How Mulcair could go about abolition without massive constitutional changes
Current Official Opposition and NDP leader, Tom Mulcair, promises that he will proceed with abolition if his party forms government.
That will not be easy.
It will require constitutional change, which, in turn, would require consent of the federal House of Commons and all of the provincial legislatures.
In the past, fundamentally changing any part of the constitution has been inevitably linked to other demands for major changes.
Quebec has not been willing to accept Senate reform unless it got its traditional demand for recognition as a distinct society.
Canada’s Indigenous people failed to get the self-government and recognition of their rightful place as full partners in the federation they were offered in the failed Charlottetown Accord of 1992.
That failure is an open wound on the Canadian federation, together with all the other affronts to Indigenous Canadians.
First Nations leaders do not have an official place at the constitutional table, but could Mulcair get away with abolishing the Senate without addressing their concerns?
Those are big and difficult questions.
Were he ever to get the chance, Mulcair might choose to address Indigenous concerns non-constitutionally, through the nation-to-nation approach he has promised.
And he might, just might, be able to convince a Quebec government to agree to Senate abolition without constitutional recognition of distinct society if he, again, were to pursue other measures that demonstrate respect for Quebec’s jurisdiction.
As prime minister, Mulcair could, for instance, repeal Harper’s federal criminal code changes that are obnoxious to Quebec, and only proceed with future legislative initiatives that implicate Quebec’s (and other provinces’) role on a cooperative, consultative basis.
In other words, if an NDP government were to set an entirely new and much more open tone in its dealings with Indigenous Canadians and with the provinces, that might make it easier for all concerned to go along with what would likely be a popular move: rolling up the Senate’s red carpet for once and for all time.

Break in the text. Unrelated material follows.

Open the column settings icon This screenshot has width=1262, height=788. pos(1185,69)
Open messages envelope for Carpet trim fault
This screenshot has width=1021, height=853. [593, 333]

As well, as it proceeded to abolish the Senate, a new government could also move to enlarge the House of Commons, by including added members who were elected proportionally.
An NDP government might even consider mandating a minimum number of Indigenous MPs, something the New Zealanders have done with some success.
In other words, Senate abolition could be linked both to a renewed spirit of federal cooperation (which fully includes First Nations) and a program of genuine democratic reform.
That could make it acceptable to all — to use the currently all-too-fashionable term — stakeholders
It may be a tall order, but it would sure beat the status quo.